Years of toiling in Pittsburgh have retarded my sartorial sensibilities.  This is ill-timed in light of my “move” to Paris.  I don’t want to look like a bumbling American, ya know.  Not to worry.  Bored with learning French, I’ve redirected my energy toward absorbing Parisian fashion.  It has come to my attention that Parisian men dress real gay.  This is problematic.  Not only am I not gay, gaydars tend to clock me in the hopeless/clueless range.  So…what to do, what to do.  Here’s what:  Last week I saw the gayest looking sneakers I’d ever seen.  So I bought them!  Paris here I come!  And yesterday I went to the mall!  The mall!  I haven’t shopped at a mall in 20 years.  I bought Lucky and BKE (Buckle) jeans.  Weeeeeee!  I mean Ouiiiiiiiiiiii!

In other “news”, I’m not sure what to do about my afro.  I know we don’t talk much anymore, but just so you know, I’m three months into a year-long haircut strike.  Unfortunately, follicle results appear to be sabotaging my anti-bumbling scheme.  So there’s that.

Nothing a little Murray's Pomade can't fix!

Nothing a little Murray's Pomade can't fix!

Comments (8)

jenx67April 22nd, 2009 at 7:42 pm

you are so cracking me up.

Reply

Anthony CloskeyApril 23rd, 2009 at 5:57 am

I’ve missed this blog.

I think the hair and glasses earn you a place here. http://menwholooklikeoldlesbians.blogspot.com/

Reply

raymond kingApril 23rd, 2009 at 7:32 am

well I think that if you pick up a horrible smoking habit( like one every five… no three minutes) and curse after every verb and predicate then you will fit right in over there. as far as the gaydar is concerned when you are walking down the streets of france if you just arbitrarily grab random women and kiss them(don’t worry about the misses it’s france it’s allowed). then you will have no worries.

Reply

LynnApril 23rd, 2009 at 10:04 am

I know an excellent way to look gay in Paris, but it might scar your children for life and earn you a big nasty divorce where you can’t stake a claim in half. I guess you’ll have to be the straight, three dimensional food lovin’, all-American Math teacher/Dad from Chicago who has perma-residence in Pittsburgh who lives in Paris for a summer.

Reply

Dan MasonApril 24th, 2009 at 6:27 am

Paris…a perfect example of demographic inversion. Is it anything like Montreal where spotting a straight man is as likely as spotting Sasquatch riding a unicorn?

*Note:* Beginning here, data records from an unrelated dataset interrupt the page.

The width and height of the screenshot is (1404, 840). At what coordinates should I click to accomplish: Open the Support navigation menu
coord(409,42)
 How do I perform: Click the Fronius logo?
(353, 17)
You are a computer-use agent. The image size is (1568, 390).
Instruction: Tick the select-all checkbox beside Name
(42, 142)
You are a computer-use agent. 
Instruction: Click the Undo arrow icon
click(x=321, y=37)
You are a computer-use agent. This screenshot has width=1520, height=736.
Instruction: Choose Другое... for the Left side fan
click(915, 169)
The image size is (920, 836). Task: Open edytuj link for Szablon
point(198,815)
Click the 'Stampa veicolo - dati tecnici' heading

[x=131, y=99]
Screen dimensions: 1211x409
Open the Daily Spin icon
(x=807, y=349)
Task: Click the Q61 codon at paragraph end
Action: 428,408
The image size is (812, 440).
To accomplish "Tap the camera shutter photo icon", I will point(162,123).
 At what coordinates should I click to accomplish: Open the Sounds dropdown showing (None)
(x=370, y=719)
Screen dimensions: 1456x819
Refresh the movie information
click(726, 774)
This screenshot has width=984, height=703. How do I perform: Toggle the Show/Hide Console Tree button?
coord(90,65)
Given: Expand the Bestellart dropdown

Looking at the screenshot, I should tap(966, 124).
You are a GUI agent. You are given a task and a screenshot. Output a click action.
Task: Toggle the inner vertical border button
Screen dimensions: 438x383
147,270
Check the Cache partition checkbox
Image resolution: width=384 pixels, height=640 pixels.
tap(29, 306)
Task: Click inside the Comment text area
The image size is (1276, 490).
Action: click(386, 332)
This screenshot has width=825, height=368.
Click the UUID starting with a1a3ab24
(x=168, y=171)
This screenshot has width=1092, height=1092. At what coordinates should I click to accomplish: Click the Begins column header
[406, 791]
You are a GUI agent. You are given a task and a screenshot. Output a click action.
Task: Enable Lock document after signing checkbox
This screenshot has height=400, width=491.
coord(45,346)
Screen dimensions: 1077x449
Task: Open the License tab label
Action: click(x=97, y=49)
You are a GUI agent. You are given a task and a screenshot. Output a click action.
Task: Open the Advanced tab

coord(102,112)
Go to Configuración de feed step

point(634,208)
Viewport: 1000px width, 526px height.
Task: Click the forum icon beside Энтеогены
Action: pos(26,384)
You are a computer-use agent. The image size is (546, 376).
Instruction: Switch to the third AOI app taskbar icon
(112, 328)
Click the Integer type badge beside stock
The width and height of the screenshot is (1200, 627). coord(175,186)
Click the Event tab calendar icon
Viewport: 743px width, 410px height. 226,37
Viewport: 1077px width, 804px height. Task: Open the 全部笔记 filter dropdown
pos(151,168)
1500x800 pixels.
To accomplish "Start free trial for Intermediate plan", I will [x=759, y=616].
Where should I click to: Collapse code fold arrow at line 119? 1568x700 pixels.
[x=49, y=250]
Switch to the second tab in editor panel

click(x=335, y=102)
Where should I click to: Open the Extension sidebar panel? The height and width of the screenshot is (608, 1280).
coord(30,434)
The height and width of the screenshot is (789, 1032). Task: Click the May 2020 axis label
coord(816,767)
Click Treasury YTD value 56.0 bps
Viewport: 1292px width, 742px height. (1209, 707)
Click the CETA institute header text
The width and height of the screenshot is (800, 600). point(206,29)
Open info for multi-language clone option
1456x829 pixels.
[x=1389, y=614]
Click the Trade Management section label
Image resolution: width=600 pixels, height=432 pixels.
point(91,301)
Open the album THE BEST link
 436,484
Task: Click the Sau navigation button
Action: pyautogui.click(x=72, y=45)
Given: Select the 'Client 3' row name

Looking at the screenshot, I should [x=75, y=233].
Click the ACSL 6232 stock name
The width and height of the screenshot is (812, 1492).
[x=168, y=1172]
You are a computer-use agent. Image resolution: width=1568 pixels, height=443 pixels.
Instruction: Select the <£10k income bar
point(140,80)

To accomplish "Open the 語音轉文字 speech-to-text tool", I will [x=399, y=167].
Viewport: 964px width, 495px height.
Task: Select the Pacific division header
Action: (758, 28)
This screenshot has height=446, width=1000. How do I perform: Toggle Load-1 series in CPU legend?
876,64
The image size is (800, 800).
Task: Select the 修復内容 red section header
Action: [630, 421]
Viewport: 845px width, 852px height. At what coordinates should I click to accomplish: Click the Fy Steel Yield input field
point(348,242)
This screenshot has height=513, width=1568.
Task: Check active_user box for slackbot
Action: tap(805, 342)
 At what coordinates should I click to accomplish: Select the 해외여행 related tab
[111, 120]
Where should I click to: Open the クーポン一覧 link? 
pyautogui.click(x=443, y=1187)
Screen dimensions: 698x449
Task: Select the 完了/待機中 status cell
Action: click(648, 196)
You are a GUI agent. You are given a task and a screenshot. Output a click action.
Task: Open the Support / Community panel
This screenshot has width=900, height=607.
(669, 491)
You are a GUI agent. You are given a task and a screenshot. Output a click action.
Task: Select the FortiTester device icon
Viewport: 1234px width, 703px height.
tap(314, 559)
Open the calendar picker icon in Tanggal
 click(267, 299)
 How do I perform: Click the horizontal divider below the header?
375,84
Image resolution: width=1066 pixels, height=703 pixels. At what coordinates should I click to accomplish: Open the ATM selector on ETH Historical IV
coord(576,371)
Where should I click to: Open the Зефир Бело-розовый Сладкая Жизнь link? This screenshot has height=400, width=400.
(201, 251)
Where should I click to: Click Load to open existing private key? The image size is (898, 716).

You HAVE to post a pic of you wearing those shoes.

Reply

WoolfootApril 24th, 2009 at 6:54 pm

OMN – Where have you been? Besides the mall, I mean. I think there’s a cable show starting soon – Queer Eye for Midwestern Men Heading to Europe. I think you should try to get in touch. And you can just go metrosexual, not all the way to gay, and fit in just fine. I hope you don’t mind if I suggest a trip to salon coiffure hommes. I thought that was Einstein for a minute

Reply

brianApril 26th, 2009 at 9:17 am

ahh you finally posted. you look like wayne coyne.

Reply

CarolineFBApril 30th, 2009 at 12:15 pm

It’s not just men in Paris, it’s Europe in general. I would giggle at the boys wearing what I considered women’s Keds with their very skinny jeans. You may be relieved to know that as an “Old Man” you will be able to wear whatever you like. No one will care. That’s another awesome thing about Europe. It’s all in style.